Iran’s supreme leader suggested that his country would pursue nuclear negotiations with the United States, telling the country’s government there was “no barrier,” to discussions with the “enemy,” in a video broadcast on state television Tuesday.
It was unclear if Ayatollah Ali Khamenei was signaling anything more substantive than the back-channel talks the United States and Iran have held recently on the status of Tehran’s nuclear program and Western sanctions.
His comments, including a warning against trusting the United States, came during a meeting with the cabinet of President Masoud Pezeshkian of Iran, the newly elected reformist leader, amid rising tensions between Iran and Israel.
“It is not contradictory to engage the same enemy in some places, there’s no barrier,” Mr.
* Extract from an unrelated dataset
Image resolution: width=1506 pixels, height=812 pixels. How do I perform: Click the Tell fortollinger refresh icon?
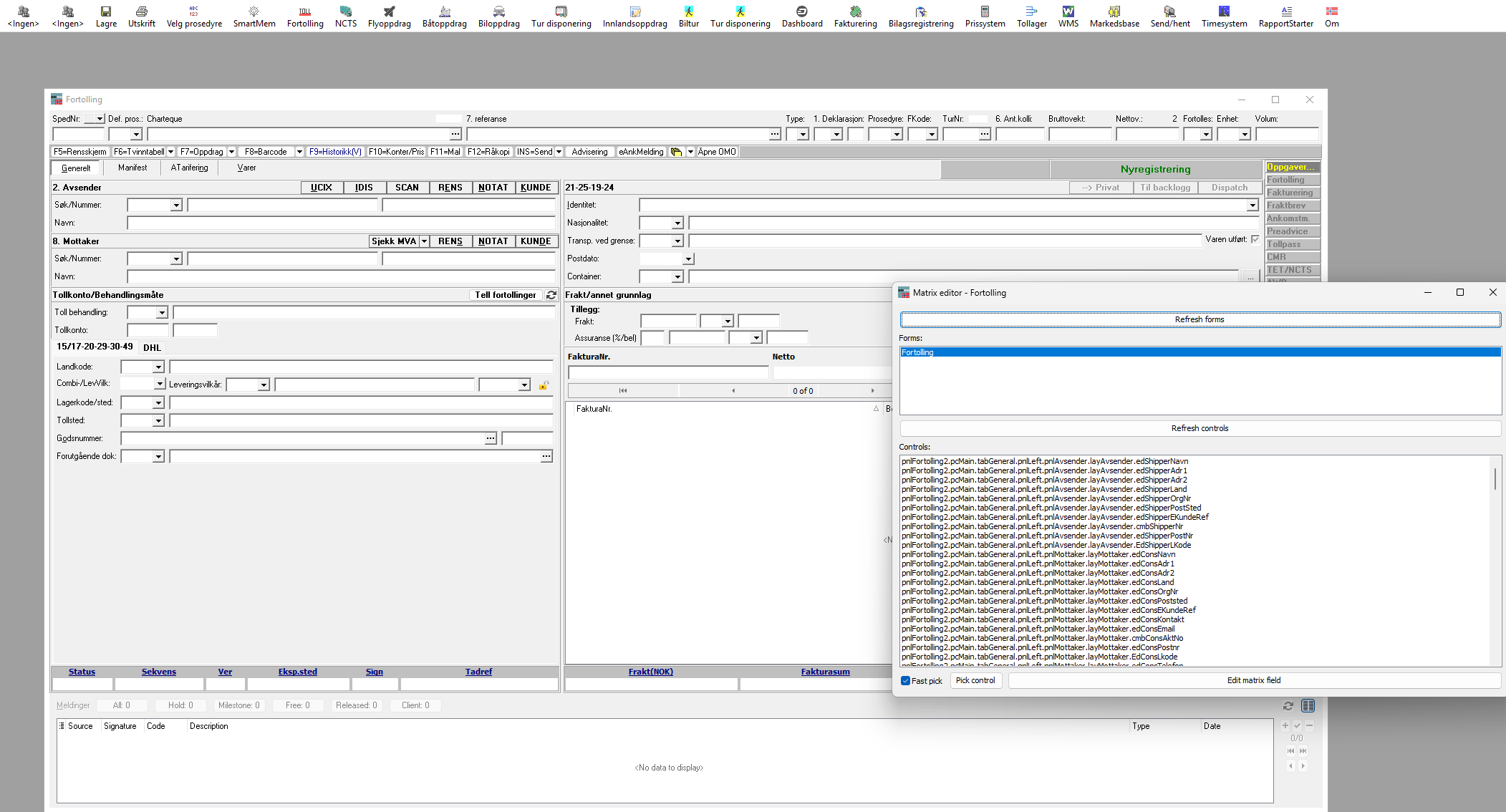551,295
Khamenei said in the video. “The issue is that we should not pin our hope to the enemy and trust him.”
Dr. Pezeshkian, a cardiac surgeon, won office in a special election held in June after his predecessor, Ebrahim Raisi, died in a helicopter crash. Mr. Raisi was seen as more of a hard-liner, in step with the Shiite Muslim clerics who rule the country, and as a potential successor to Mr. Khamenei as supreme leader.
It remains unclear whether Iran’s change in leadership and the approaching election of a new U.S. president in November could presage a shift in relations between the two countries. But Mr. Khamenei holds the ultimate say in Iran’s government, and the extent to which Dr. Pezeshkian will be able to steer foreign policy is yet to be seen.